After a long crescendo of whispers about social-media-centered tech bubble, recent developments have made this debate one of the hottest topics around both the internet and wall street.
Headlines from the first 6 months of 2011 included staggering figures:
- Facebook's Valuation Approaches $100 Billion
- LinkedIn's IPO Values Company at $8.9 billion
- Microsoft Buys Skype for $8.5 Billion
At the same time, we witnessed stories including:
- Yahoo Sells Delicious, Never Earns Revenue
- Following MySpace Redesign, News Corp Tries Frantically to Sell for $100 million (bought for $580 million in 2005)
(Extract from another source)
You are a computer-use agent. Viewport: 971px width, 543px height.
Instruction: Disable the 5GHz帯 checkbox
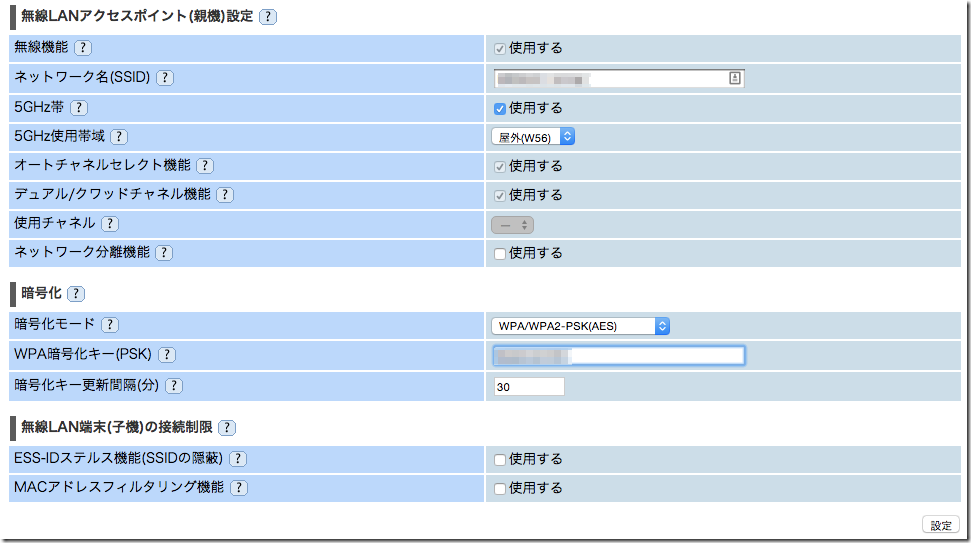coord(500,108)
- Friendster Retires Social Networking Features in Favor of Social Gaming
These are just a few of the headlines that have intensified the debate. An explosive 6 months on Wall Street accompanied by extremely high PE ratios and uncertain revenue models has left us with two main questions: Are we approaching another tech bubble? Can these social networks ever earn profits to back up these valuations?
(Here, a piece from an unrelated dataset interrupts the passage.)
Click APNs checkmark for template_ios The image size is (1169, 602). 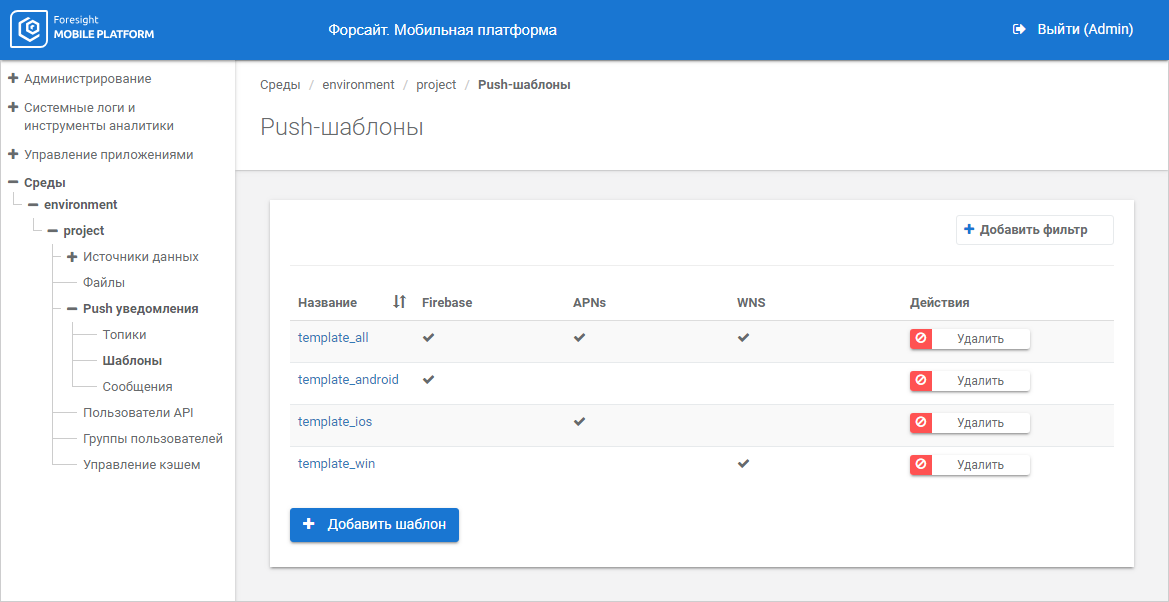[579, 422]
Social networks will continue to come and go, with only a few persevering through each loop of the rollercoaster ride... But the ride will go on. We're not going to see another true tech bubble any time soon, and social networks can earn profits to back up their valuations. The uncertainty comes in the details.
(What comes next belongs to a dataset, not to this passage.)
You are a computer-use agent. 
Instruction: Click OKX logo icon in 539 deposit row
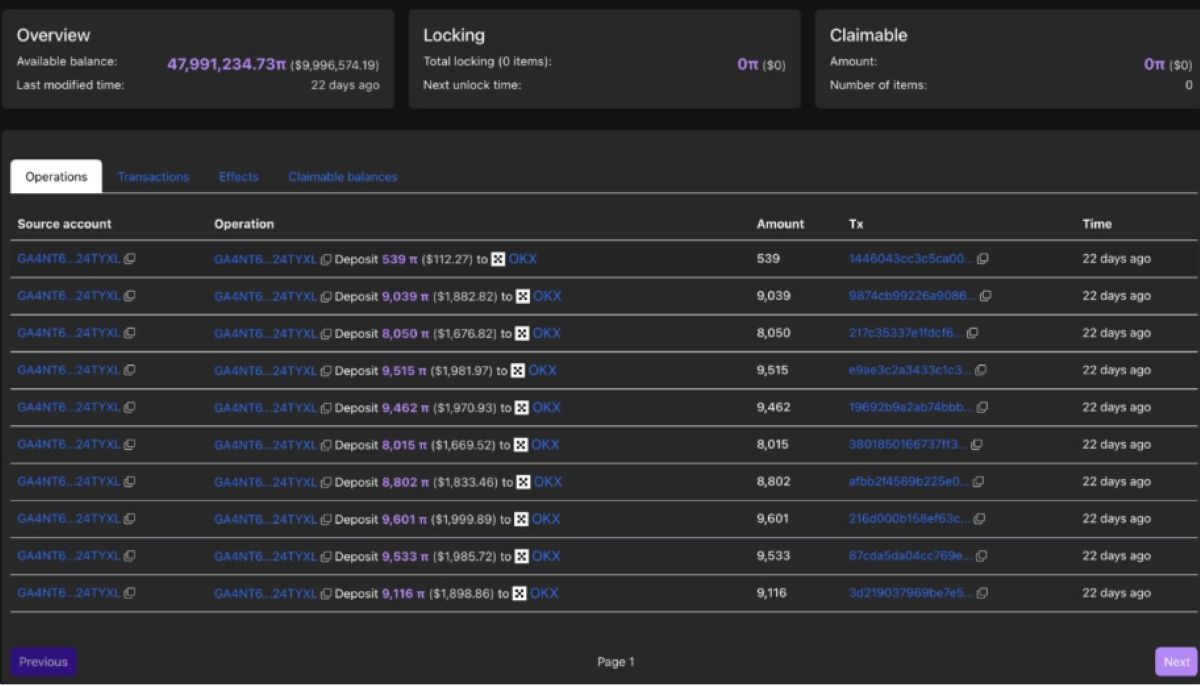click(498, 259)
The most difficult thing for people to understand is that today's large-scale social networks are built around completely different financial models than the traditional Wall Street businesses. The investment world is dealing with a new beast in social media. Traditional businesses only get IPOs once they have proven themselves - with steady growth, established tactics, and a well-tested revenue model. In social media, the young companies that businesses and investors are wagering billions of dollars on have already scaled, but they are just beginning to prove their capacity for sustainable growth.
So why don't these high valuations for unproven companies indicate a bubble? Because while many social media powerhouses will fade away, the ones that are able to adapt and sustain revenue models will live up to expectations and new companies will fill the shoes of the other giants as they fall. It is just a different level of risk and reward than the market's ever seen before among companies carrying such high valuations.
Social networks are young and their individual futures difficult to predict, but together they are transforming the web into an interwoven and data-driven network that will reward the most agile companies -- and their investors.